■ Records for the task ■
____

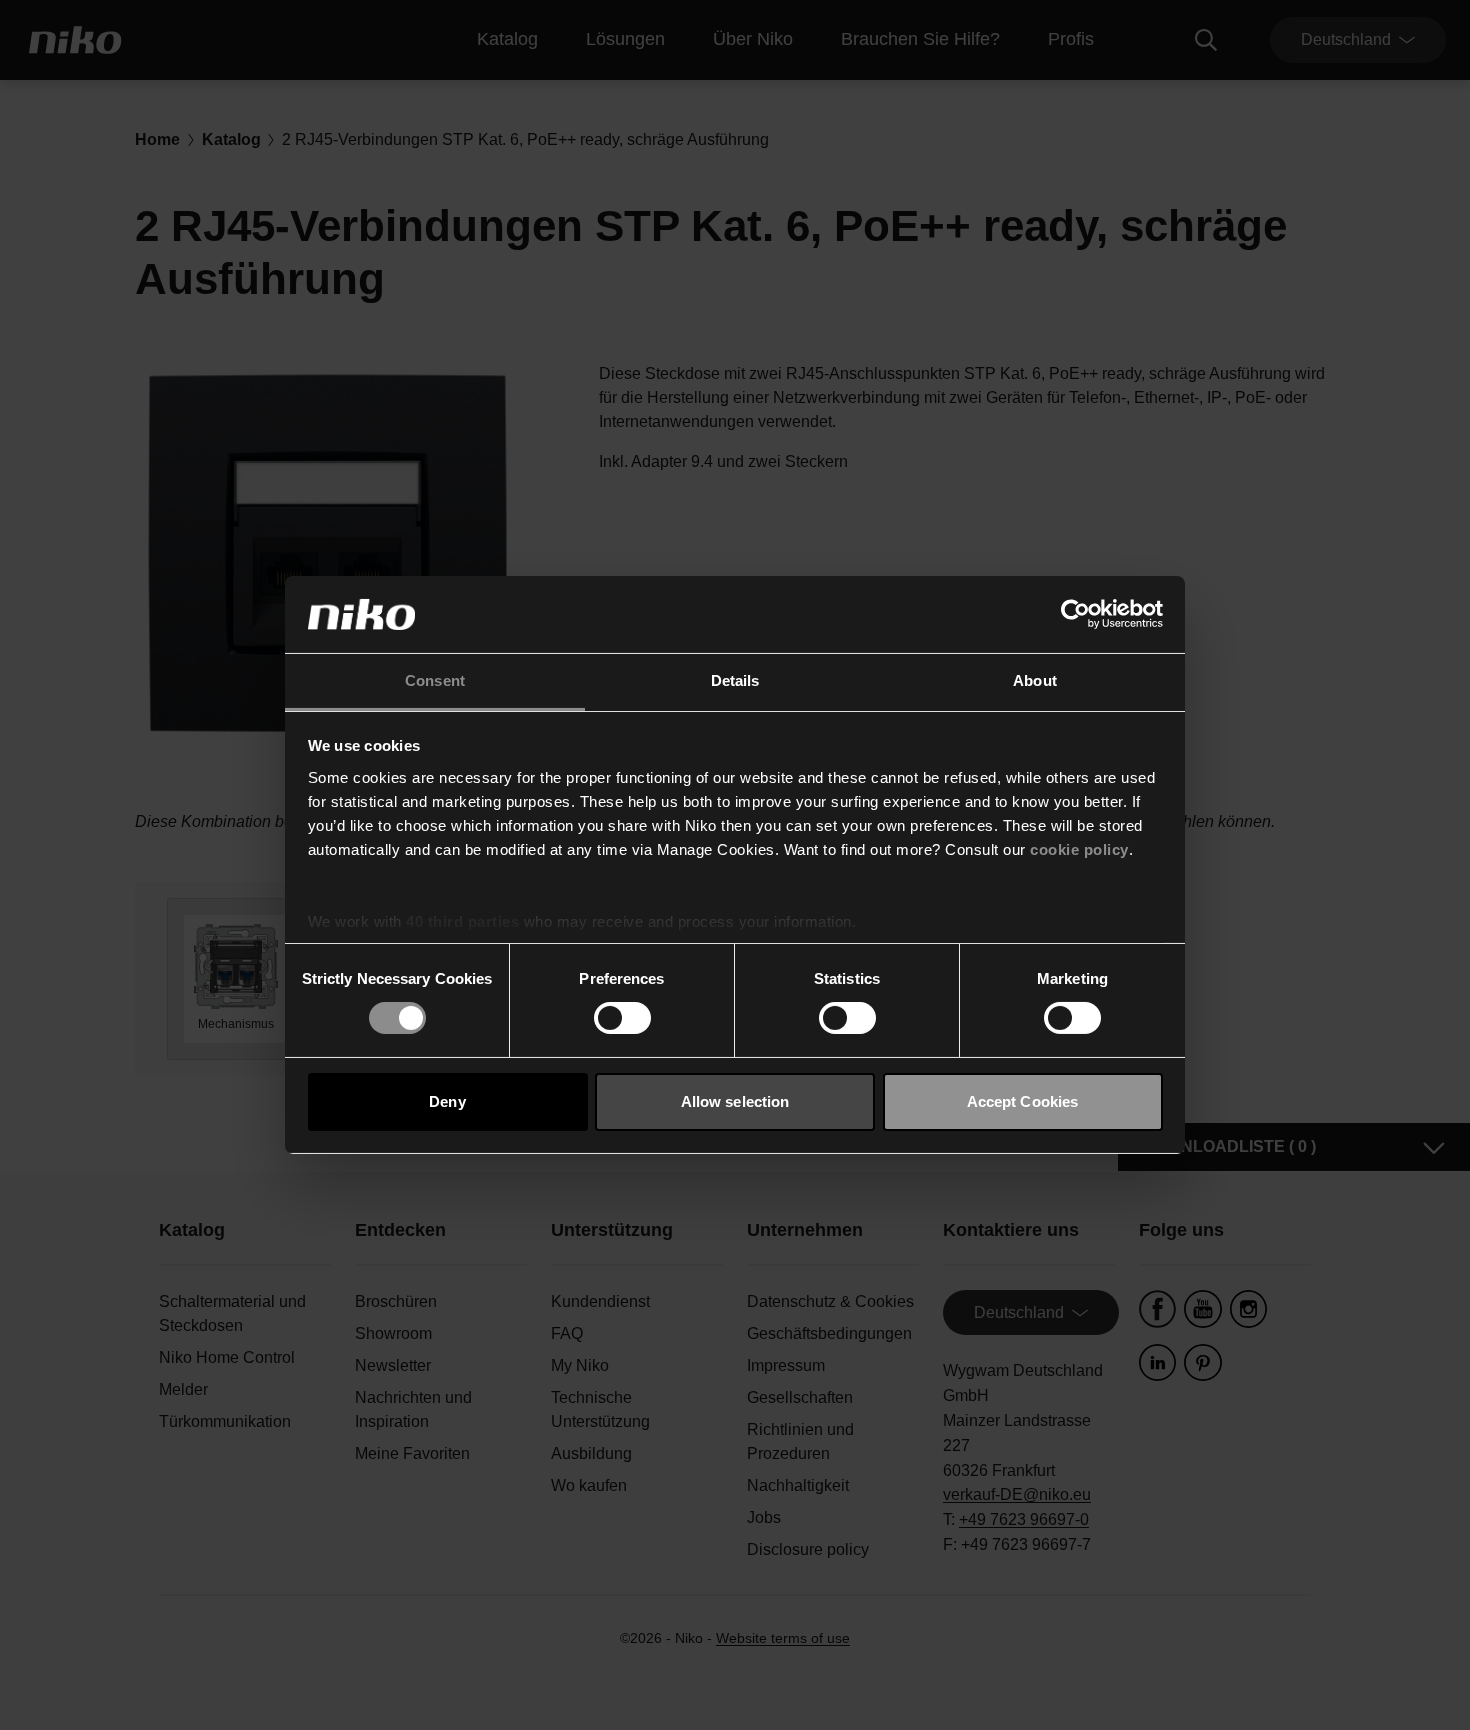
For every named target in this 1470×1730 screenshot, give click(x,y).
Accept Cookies (1022, 1101)
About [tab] (1035, 680)
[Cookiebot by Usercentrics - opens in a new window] (1075, 614)
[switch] (622, 1018)
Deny (447, 1101)
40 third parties (462, 921)
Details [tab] (735, 680)
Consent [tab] (435, 680)
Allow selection (735, 1101)
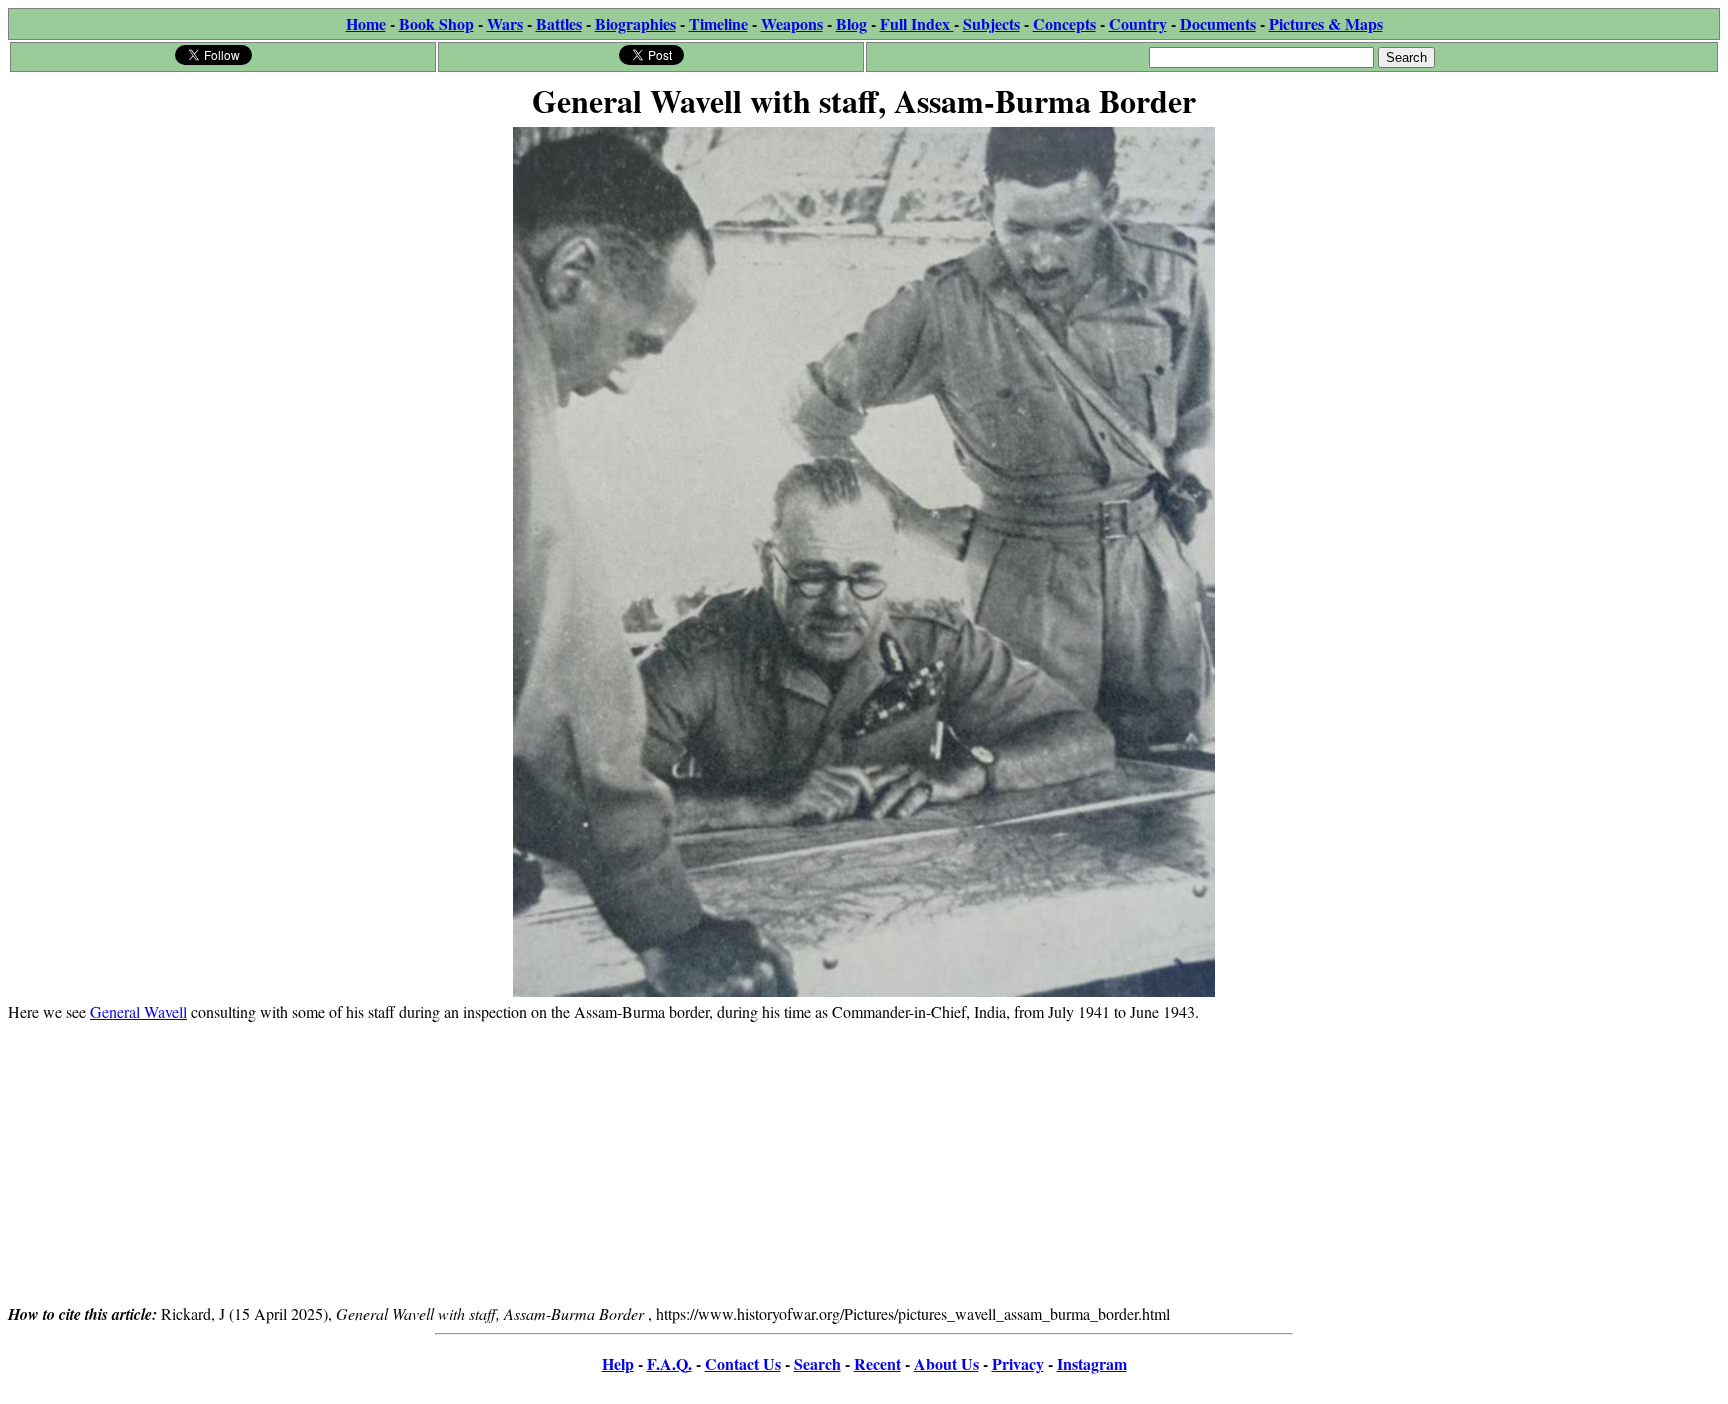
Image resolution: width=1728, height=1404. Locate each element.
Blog (851, 23)
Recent (877, 1363)
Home (366, 23)
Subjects (991, 23)
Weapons (792, 23)
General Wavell (138, 1011)
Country (1138, 23)
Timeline (718, 23)
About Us (946, 1363)
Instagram (1092, 1363)
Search (817, 1363)
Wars (505, 23)
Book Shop (436, 23)
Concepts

____

■ Exercise instructions ■
Please return exactly the lines that run from the line with "Home (366, 23)" through the end of the records above, both included, and nothing more.

■ Solved exercise ■
Home (366, 23)
Subjects (991, 23)
Weapons (792, 23)
General Wavell (138, 1011)
Country (1138, 23)
Timeline (718, 23)
About Us (946, 1363)
Instagram (1092, 1363)
Search (817, 1363)
Wars (505, 23)
Book Shop (436, 23)
Concepts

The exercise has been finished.